- Born: 3 May 1933 Niesky, Upper Lusatia
- Died: 5 December 2022 (aged 89) Hamburg
- Education: Kiel University
- Known for: Kubitzki system
- Scientific career
- Fields: Botany
- Workplaces: University of Hamburg
- Author abbrev. (botany): Kubitzki

= Klaus Kubitzki =

German botanist and taxonomist (1933–2022)

Klaus Kubitzki (3 May 1933 – 5 December 2022) was a German botanist. He was Emeritus professor at the University of Hamburg, at the Herbarium Hamburgense.

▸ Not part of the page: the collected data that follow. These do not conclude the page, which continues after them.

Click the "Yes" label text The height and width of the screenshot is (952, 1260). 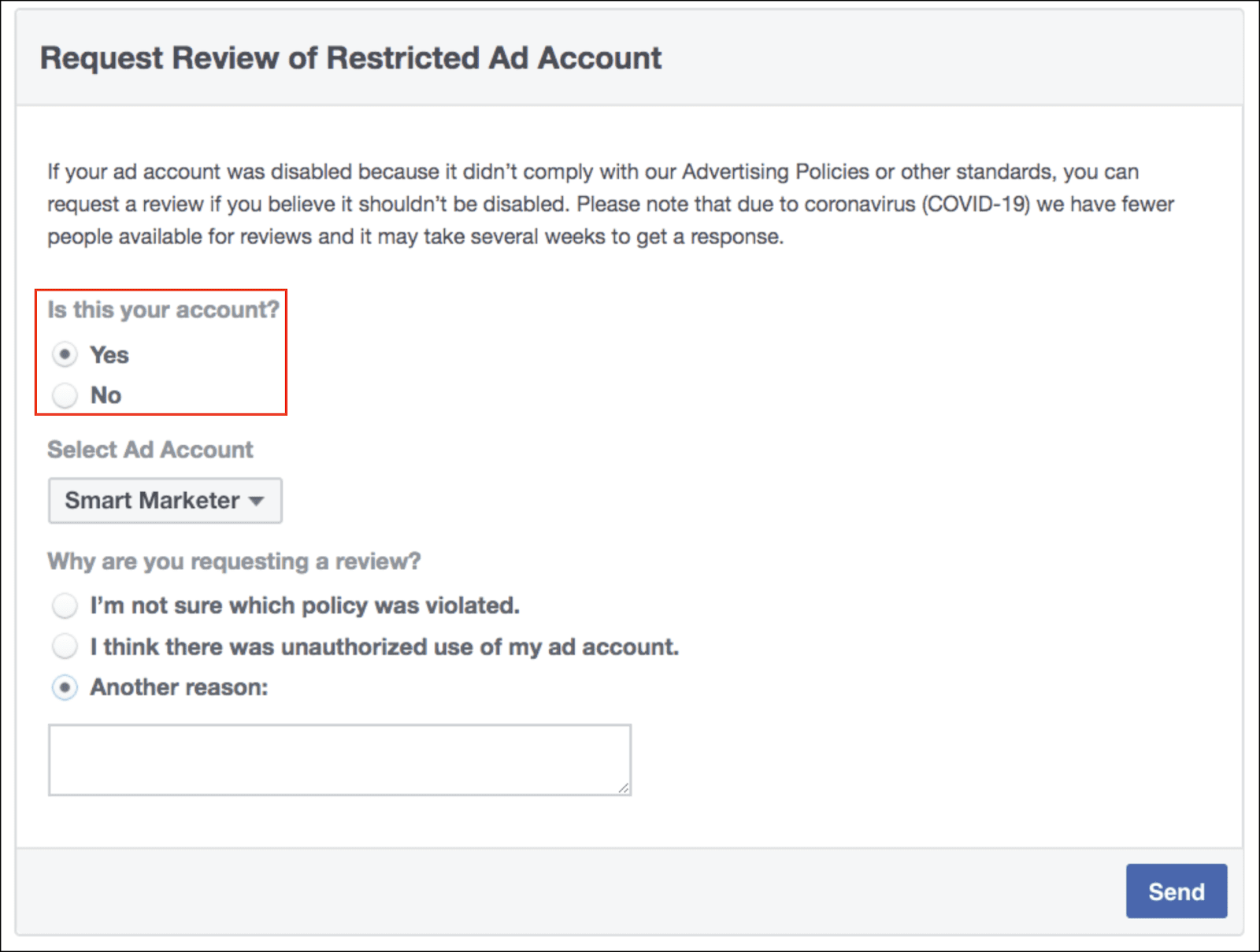click(x=109, y=355)
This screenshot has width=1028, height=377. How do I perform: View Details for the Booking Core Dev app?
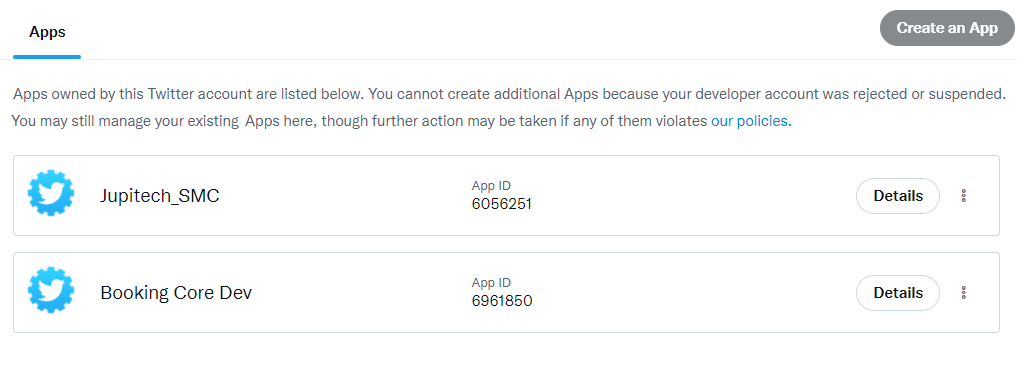tap(898, 292)

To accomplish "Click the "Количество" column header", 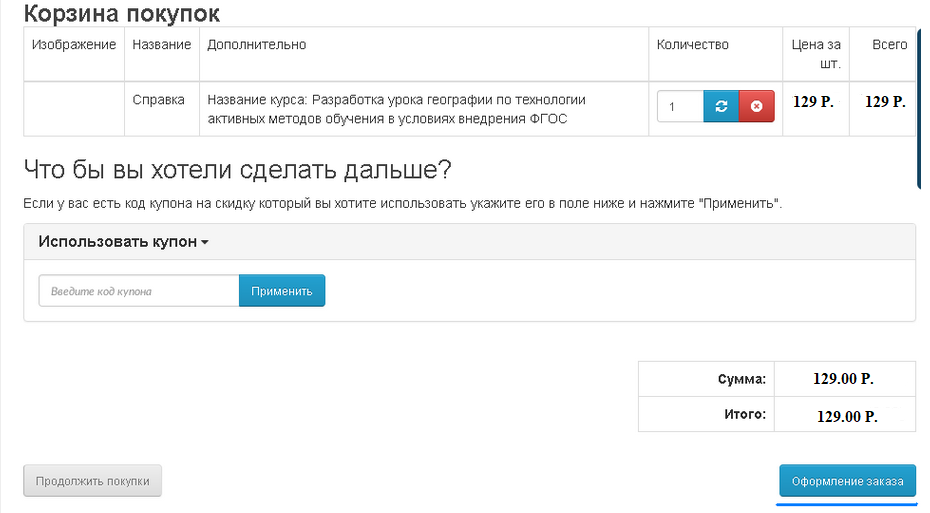I will tap(692, 45).
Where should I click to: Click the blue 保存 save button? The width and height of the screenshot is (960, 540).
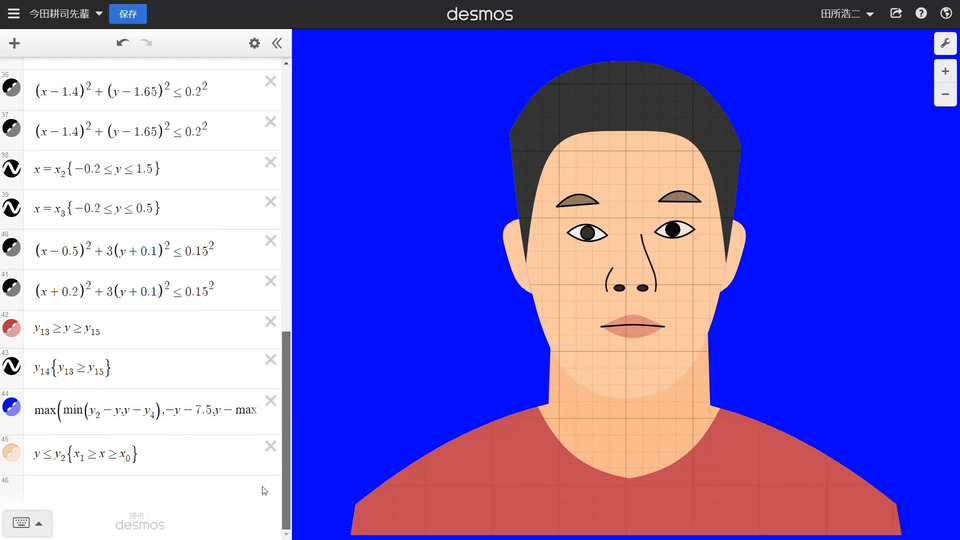pyautogui.click(x=128, y=14)
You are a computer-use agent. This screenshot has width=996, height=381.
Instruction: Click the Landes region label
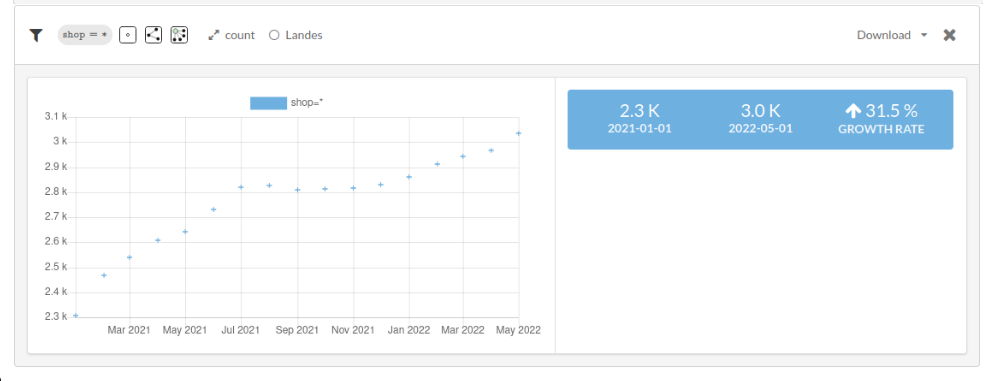tap(304, 35)
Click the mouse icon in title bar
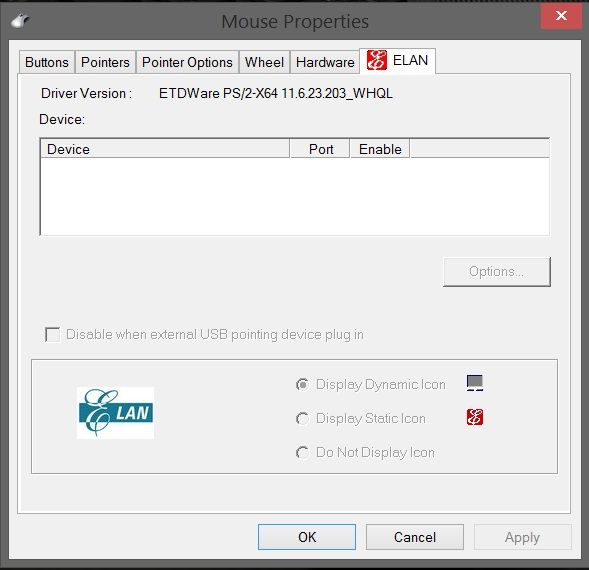The height and width of the screenshot is (570, 589). point(20,21)
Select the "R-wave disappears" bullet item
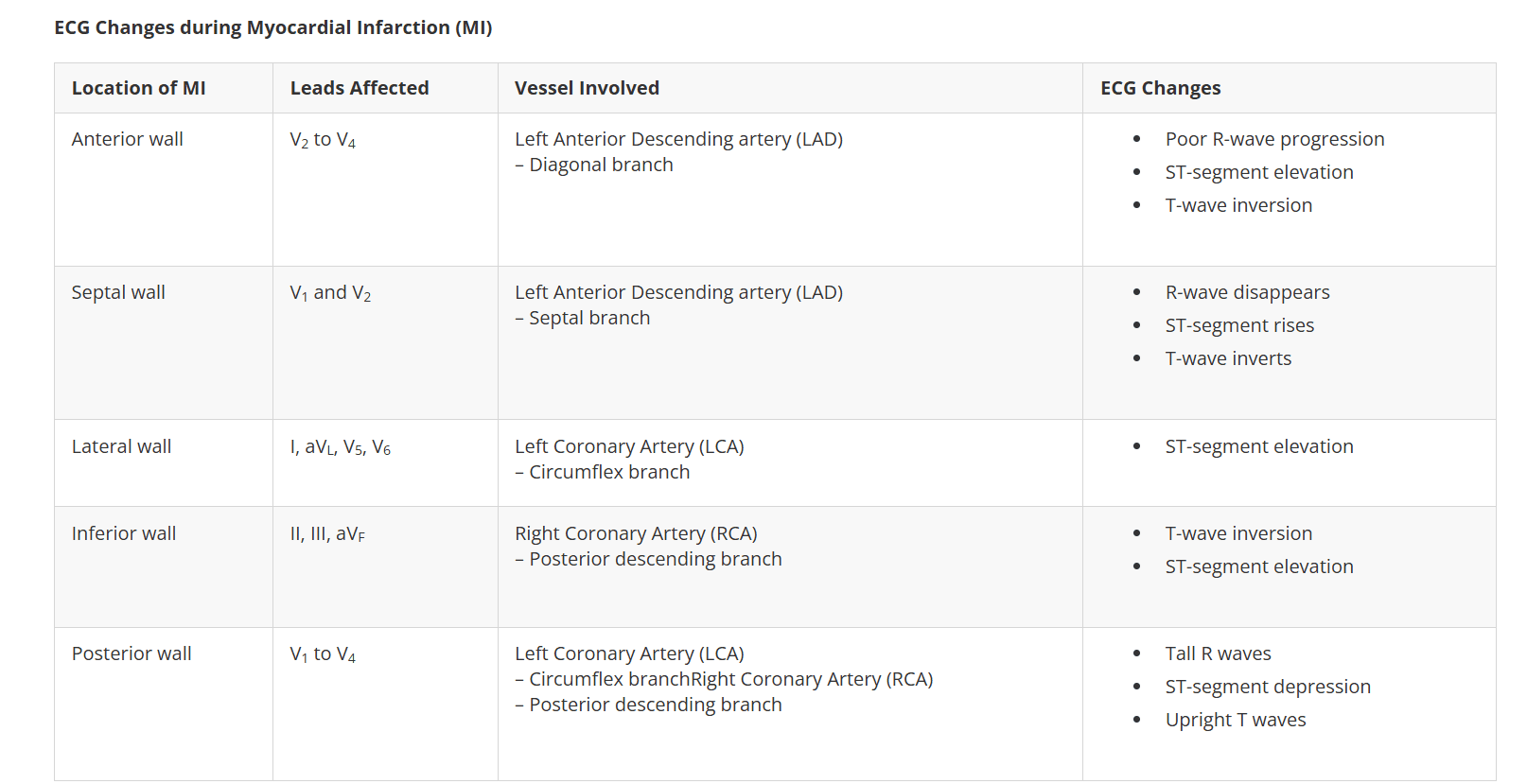 tap(1247, 292)
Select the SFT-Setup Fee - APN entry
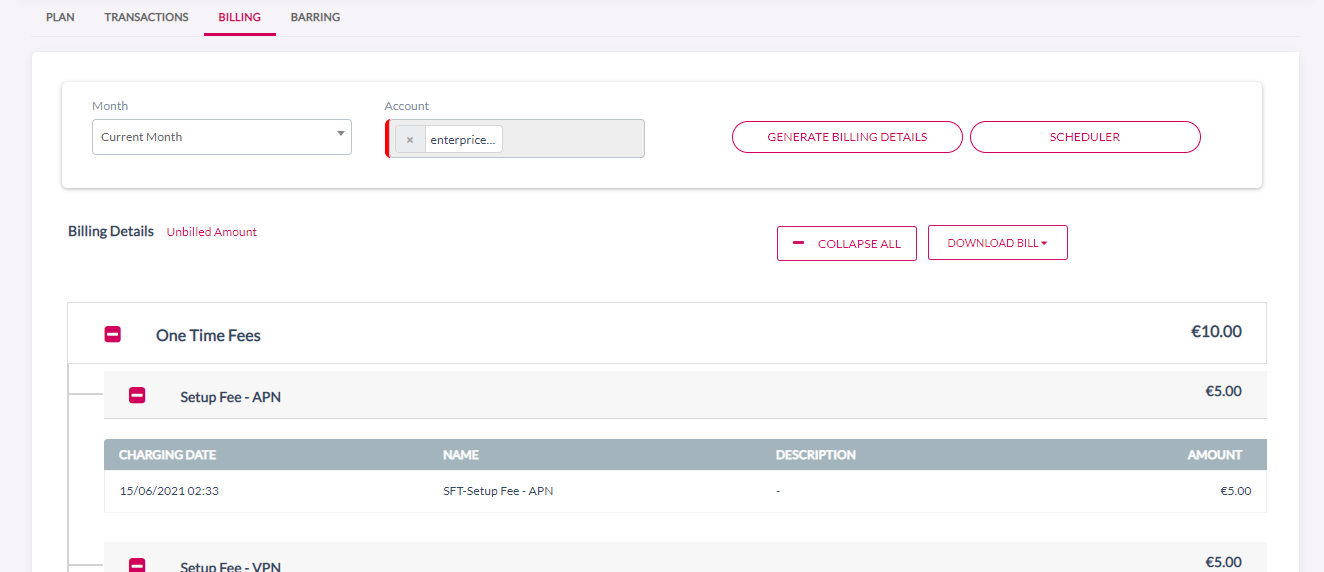1324x572 pixels. [x=498, y=491]
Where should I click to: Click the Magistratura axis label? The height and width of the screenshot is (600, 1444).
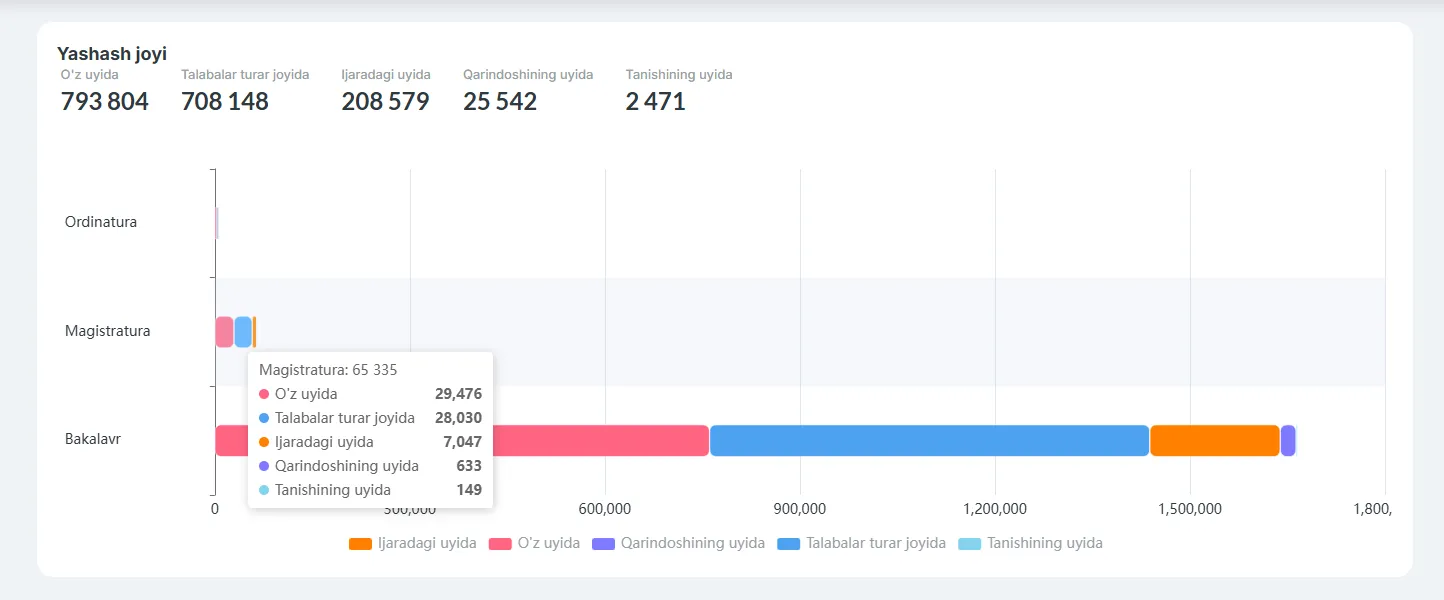click(x=108, y=331)
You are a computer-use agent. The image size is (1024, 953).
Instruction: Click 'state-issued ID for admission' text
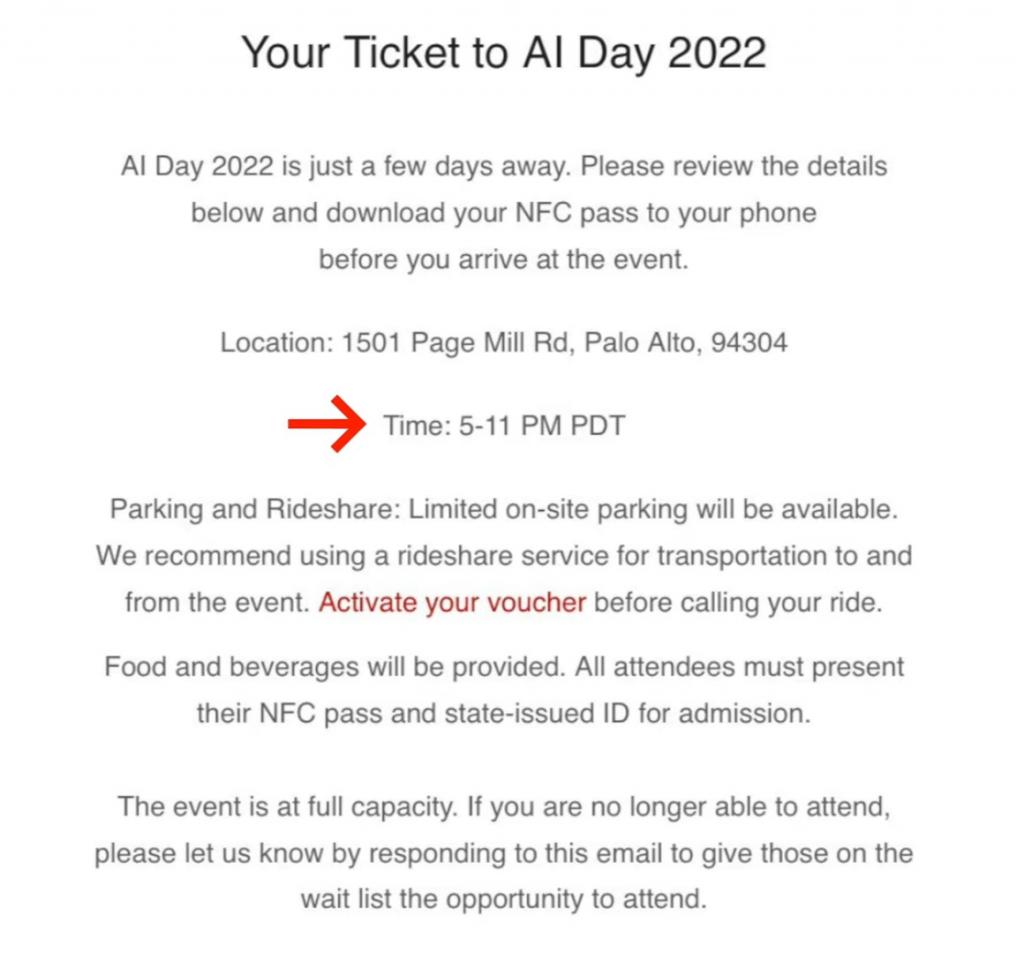click(x=627, y=713)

He is known for his work on the systematics and biogeography of the angiosperms, particularly those of the Neotropics, and also the floristic record of the Tertiary era. His plant systematic work is referred to as the Kubitzki system. He was a member of the American Society of Plant Taxonomists.

== Career ==
Kubitzki was born in Niesky, Germany, and studied biology and geology at the University of Innsbruck, the University of Göttingen, and Kiel University.
His doctoral work at Kiel was in Quaternary studies (1960). He then became an associate professor at the Universidad Austral de Chile in Valdivia, southern Chile (1961–1963). He pursued further studies at the University of Münster (1968), from where he proceeded to a position as lecturer at LMU Munich till 1973, and then as professor of systematic botany at the University of Hamburg (1973 to 1998).

== Death ==
Kubitzki died on 5 December 2022, near Hamburg aged 89.

== Work ==
Kubitzki's contributions have included taxonomy, plant geography and geo-ecology. He made a special study of the Guayana Highland. His taxonomic work is contained in The Families and Genera of Vascular Plants (1990-).

== Selected publications ==

- Carlos Toledo Rizzini, Klaus Kubitzki, Ghillean t. Prance. 1982a. Lorenthaceae. Volumes 2 & 4 of Flora de Venezuela. Inst. Botanico
- Klaus Kubitzki, Susanne S. Renner. 1982b. Lauraceae I (Aniba & Aiouea). No. 31 of Flora neotropica monograph. Volume 1 de Lauraceae. New York Botanical Garden, 125 pp. ISBN 0-89327-244-2
- Kubitzki, Klaus (1977). "Flowering Plants : Evolution and classification of higher categories. Symposium, Hamburg, September 8–12, 1976. Plant Systematics & Evolution - Supplementum 1"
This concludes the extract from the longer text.